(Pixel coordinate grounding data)

*-*-*

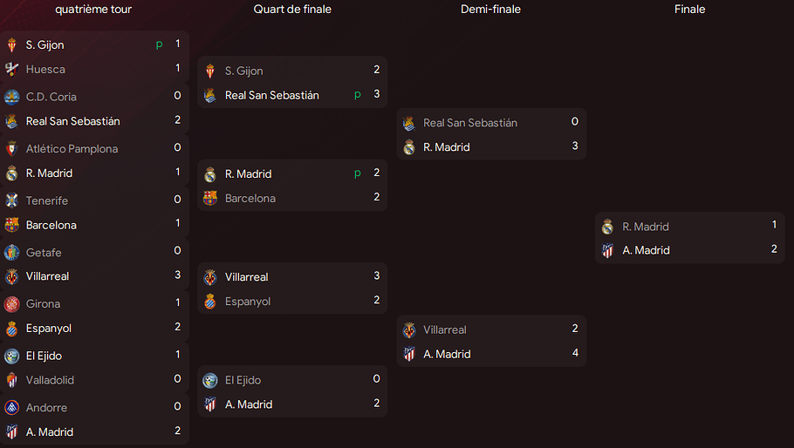Select the Valladolid club crest

coord(11,380)
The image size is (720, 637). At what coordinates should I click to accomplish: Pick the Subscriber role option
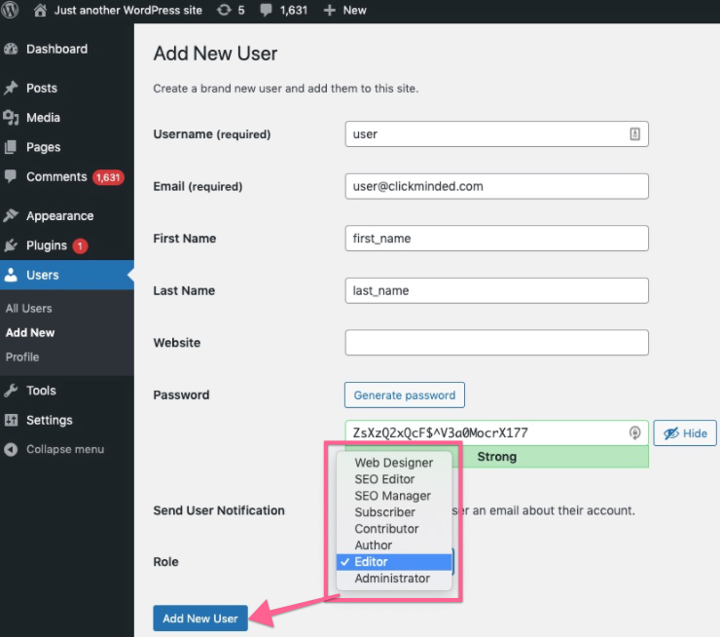point(384,512)
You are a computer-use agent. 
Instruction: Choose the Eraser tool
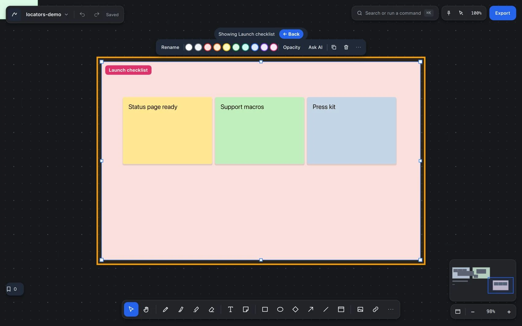(x=211, y=309)
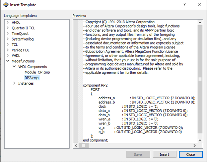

*-*-*

* **Problem requirements**
Quote, word for word and nothing more, every line from the line with "The image size" to the end of the entries, including both ends; skip any pictures.

* **Exercise output**
The image size is (720, 637). At what coordinates should I click to accomplish: Pick the Subscriber role option
point(384,512)
You are a computer-use agent. 
Instruction: Choose the Eraser tool
(x=211, y=309)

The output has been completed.